■ **练习任务**:
A) 根据圆柱体题目，从第一部分纸片上剪下的圆在圆柱体中充当什么？
B) 抄写圆柱体题目中从"Given the dimensions"起、到"procedure described above?"止（含这两处）的文字。
C) 紧接圆柱体题目的最后一句，续写其后的内容。

题目
Using a sheet of paper and scissors, you can cut out two faces to form a cylinder in the following way:
Cut the paper horizontally (parallel to the shorter side) to get two rectangular parts.
From the first part, cut out a circle of maximum radius. The circle will form the bottom of the cylinder.
Roll the second part up in such a way that it has a perimeter of equal length with the circle’s circumference, and attach one end of the roll to the circle. Note that the roll may have some overlapping parts in order to get the required length of the perimeter.
Given the dimensions of the sheet of paper, can you calculate the biggest possible volume of a cylinder which can be constructed using the procedure described above?

■ **原始数据**:
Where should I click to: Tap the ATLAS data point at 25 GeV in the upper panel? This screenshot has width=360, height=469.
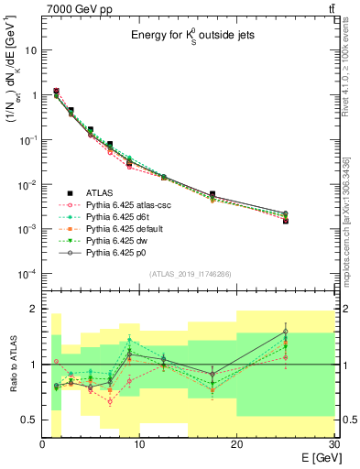point(285,221)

■ **参考答案**:
A) 充当圆柱体的底面。

B)
Given the dimensions of the sheet of paper, can you calculate the biggest possible volume of a cylinder which can be constructed using the procedure described above?

C)
输入
The input consists of several test cases. Each test case consists of two numbers w and h (1 ≤ w ≤ h ≤ 100), which indicate the width and height of the sheet of paper.
The last test case is followed by a line containing two zeros.
输出
For each test case, print one line with the biggest possible volume of the cylinder. Round this number to 3 places after the decimal point.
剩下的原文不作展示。